Given function: $$f(x)=\frac{1}{n}\left(x-a_1\right)^2+\frac{1}{n}\left(x-a_2\right)^2+...+\frac{1}{n}\left(x-a_n\right)^2$$ Now, $$f'(x)=\frac{\partial}{\partial x}\left(\frac{1}{n}\left(x-a_1\right)^2+\frac{1}{n}\left(x-a_2\right)^2+...+\frac{1}{n}\left(x-a_n\right)^2\right)$$
$$\Rightarrow f'(x)=\frac{\partial}{\partial x}\left(\frac{1}{n}\left(x-a_1\right)^2\right)+\frac{\partial}{\partial x}\left(\frac{1}{n}\left(x-a_2\right)^2\right)+...+\frac{\partial}{\partial x}\left(\frac{1}{n}\left(x-a_n\right)^2\right)$$
$$\Rightarrow f'(x)=\frac{1}{n}\left(2\left(x-a_1\right)\right)+\frac{1}{n}\left(2\left(x-a_2\right)\right)+...+\frac{1}{n}\left(2\left(x-a_n\right)\right)$$
$$\Rightarrow f'(x)=\left(\frac{2x}{n}-\frac{2a_1}{n}\right)+\left(\frac{2x}{n}-\frac{2a_2}{n}\right)+...+\left(\frac{2x}{n}-\frac{2a_n}{n}\right)$$
$$\Rightarrow f'(x)=n\left(\frac{2x}{n}\right)-\left(\frac{2a_1}{n}+\frac{2a_2}{n}+...+\frac{2a_n}{n}\right)$$
$$\Rightarrow f'(x)=2x-\frac{2}{n}(a_1+a_2+...+a_n)$$.

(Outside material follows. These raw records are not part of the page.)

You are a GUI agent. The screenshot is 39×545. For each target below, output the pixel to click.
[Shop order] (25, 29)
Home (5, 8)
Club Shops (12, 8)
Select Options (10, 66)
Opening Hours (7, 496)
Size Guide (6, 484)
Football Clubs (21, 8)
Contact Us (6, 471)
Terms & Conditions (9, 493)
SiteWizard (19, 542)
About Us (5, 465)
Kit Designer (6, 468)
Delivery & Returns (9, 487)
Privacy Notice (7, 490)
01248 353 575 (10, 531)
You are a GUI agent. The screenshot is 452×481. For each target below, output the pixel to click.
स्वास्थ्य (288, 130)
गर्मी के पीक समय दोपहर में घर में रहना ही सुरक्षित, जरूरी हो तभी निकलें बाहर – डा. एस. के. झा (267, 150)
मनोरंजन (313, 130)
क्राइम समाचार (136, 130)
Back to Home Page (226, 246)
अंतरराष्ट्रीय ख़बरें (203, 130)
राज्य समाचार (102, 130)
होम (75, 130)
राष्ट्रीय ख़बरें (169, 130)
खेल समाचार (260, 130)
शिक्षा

Setting $f'(x)=0$ gives $2x-\frac{2}{n}(a_1+a_2+...+a_n)=0$, which gives $x=\frac{1}{n}(a_1+a_2+...+a_n)$.
$f''(x)=\frac{\partial}{\partial x}\left(f'(x)\right)=2>0$ for all values of $x$.
Hence, $x=\frac{1}{n}(a_1+a_2+...+a_n)$ is the point at which $f(x)$ is minimum.